Texte fourni →
^^^^
Les opérations que nous étudions comportent en effet un investissement qui est le support des services rendus. Nous pourrions néanmoins être saisis : aux termes de l'article 3 du décret du 19 octobre 2004 portant création de la MAPPP, cette dernière « donne également un avis sur les projets de contrats complexes et ceux comportant un financement innovant dont le saisit le ministre chargé de l'économie et des finances ». Dans ce cas de figure, il faudrait au préalable que le ministre de la Défense saisisse son collègue de l'Économie. Mais je suis persuadé que le ministère de la Défense s'estime en mesure d'apprécier par ses propres moyens l'utilité et l'intérêt d'un tel projet.
La consultation a plus porté sur les aspects juridiques que sur l'évaluation économique. Le Conseil d'État a été très largement sollicité.
Même si la MAPPP n'évalue pas la validité budgétaire des projets dont elle a à connaître, estimez-vous qu'il existe beaucoup de partenariats public-privé qui permettent à l'État de faire des économies en minorant les profits réalisés par les entreprises privées ? La Cour des comptes s'est montrée souvent très critique à ce sujet.
Les partenaires privés ne sont pas des philanthropes et il n'y aurait pas de contrats de partenariat s'ils n'en tiraient pas un minimum de profit. Par ailleurs, nous comparons ce type de contrats à un schéma de référence – souvent un marché public. On constate que le caractère global du contrat de partenariat permet d'obtenir beaucoup plus rapidement l'investissement que l'on souhaite. C'est ainsi qu'une trentaine de contrats de ce type ont été signés par les collectivités territoriales en matière d'éclairage public. Si cette pratique est presque devenue le droit commun, c'est que l'on s'est aperçu qu'elle permet de réaliser un projet d'éclairage public en l'espace de deux ans ou deux ans et demi, en acquittant ensuite un loyer, alors qu'une succession de marchés publics prendrait beaucoup plus de temps.
^^^^
Extraits de données →

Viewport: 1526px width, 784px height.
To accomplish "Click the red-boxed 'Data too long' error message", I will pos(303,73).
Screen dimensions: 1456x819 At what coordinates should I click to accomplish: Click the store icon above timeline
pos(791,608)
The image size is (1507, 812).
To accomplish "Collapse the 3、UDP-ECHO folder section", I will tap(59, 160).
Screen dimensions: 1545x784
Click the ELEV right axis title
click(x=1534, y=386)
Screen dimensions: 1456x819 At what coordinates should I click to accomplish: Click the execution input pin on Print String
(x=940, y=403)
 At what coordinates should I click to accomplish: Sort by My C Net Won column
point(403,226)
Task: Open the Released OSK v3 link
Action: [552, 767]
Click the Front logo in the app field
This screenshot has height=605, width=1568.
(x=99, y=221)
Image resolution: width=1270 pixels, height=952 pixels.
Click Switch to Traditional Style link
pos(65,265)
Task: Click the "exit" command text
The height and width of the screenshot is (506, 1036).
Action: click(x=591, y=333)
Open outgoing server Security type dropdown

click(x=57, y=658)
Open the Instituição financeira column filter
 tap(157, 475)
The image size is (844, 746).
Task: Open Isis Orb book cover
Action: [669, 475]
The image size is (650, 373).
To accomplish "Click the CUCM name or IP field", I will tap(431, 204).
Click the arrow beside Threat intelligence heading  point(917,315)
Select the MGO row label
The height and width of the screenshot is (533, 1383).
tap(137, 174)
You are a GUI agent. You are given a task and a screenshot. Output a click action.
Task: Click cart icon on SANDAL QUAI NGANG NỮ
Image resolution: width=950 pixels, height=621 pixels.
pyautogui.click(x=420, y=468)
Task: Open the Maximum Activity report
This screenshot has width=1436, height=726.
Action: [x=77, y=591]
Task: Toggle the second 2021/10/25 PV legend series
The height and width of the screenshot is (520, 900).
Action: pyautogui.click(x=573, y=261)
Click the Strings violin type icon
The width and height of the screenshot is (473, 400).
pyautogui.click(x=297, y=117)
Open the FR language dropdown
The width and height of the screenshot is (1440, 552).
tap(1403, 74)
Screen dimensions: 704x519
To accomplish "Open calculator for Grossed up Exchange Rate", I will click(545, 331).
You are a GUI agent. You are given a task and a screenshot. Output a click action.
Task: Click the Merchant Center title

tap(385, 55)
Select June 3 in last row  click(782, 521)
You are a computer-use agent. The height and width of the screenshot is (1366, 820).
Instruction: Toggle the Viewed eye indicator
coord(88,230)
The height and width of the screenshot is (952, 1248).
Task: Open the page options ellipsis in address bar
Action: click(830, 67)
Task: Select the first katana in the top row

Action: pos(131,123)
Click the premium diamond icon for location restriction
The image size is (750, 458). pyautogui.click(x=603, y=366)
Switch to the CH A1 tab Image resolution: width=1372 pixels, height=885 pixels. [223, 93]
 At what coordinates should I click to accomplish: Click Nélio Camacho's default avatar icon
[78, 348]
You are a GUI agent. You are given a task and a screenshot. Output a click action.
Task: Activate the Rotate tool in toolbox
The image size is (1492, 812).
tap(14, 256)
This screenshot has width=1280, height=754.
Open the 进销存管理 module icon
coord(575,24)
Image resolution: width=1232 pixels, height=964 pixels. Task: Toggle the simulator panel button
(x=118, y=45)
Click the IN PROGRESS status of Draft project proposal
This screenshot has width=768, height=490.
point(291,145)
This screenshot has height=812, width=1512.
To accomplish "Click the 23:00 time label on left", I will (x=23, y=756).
^^^^
Tâches à réaliser →
- A) D'après le texte sur les partenariats public-privé, combien de contrats de partenariat les collectivités territoriales ont-elles signés pour l'éclairage public ?
- B) Recopiez, dans le texte sur les partenariats public-privé, tout le passage qui va de « Même si la MAPPP » jusqu'à « à ce sujet. ».

Réponses aux tâches →
- A) Une trentaine.

- B)
Même si la MAPPP n'évalue pas la validité budgétaire des projets dont elle a à connaître, estimez-vous qu'il existe beaucoup de partenariats public-privé qui permettent à l'État de faire des économies en minorant les profits réalisés par les entreprises privées ? La Cour des comptes s'est montrée souvent très critique à ce sujet.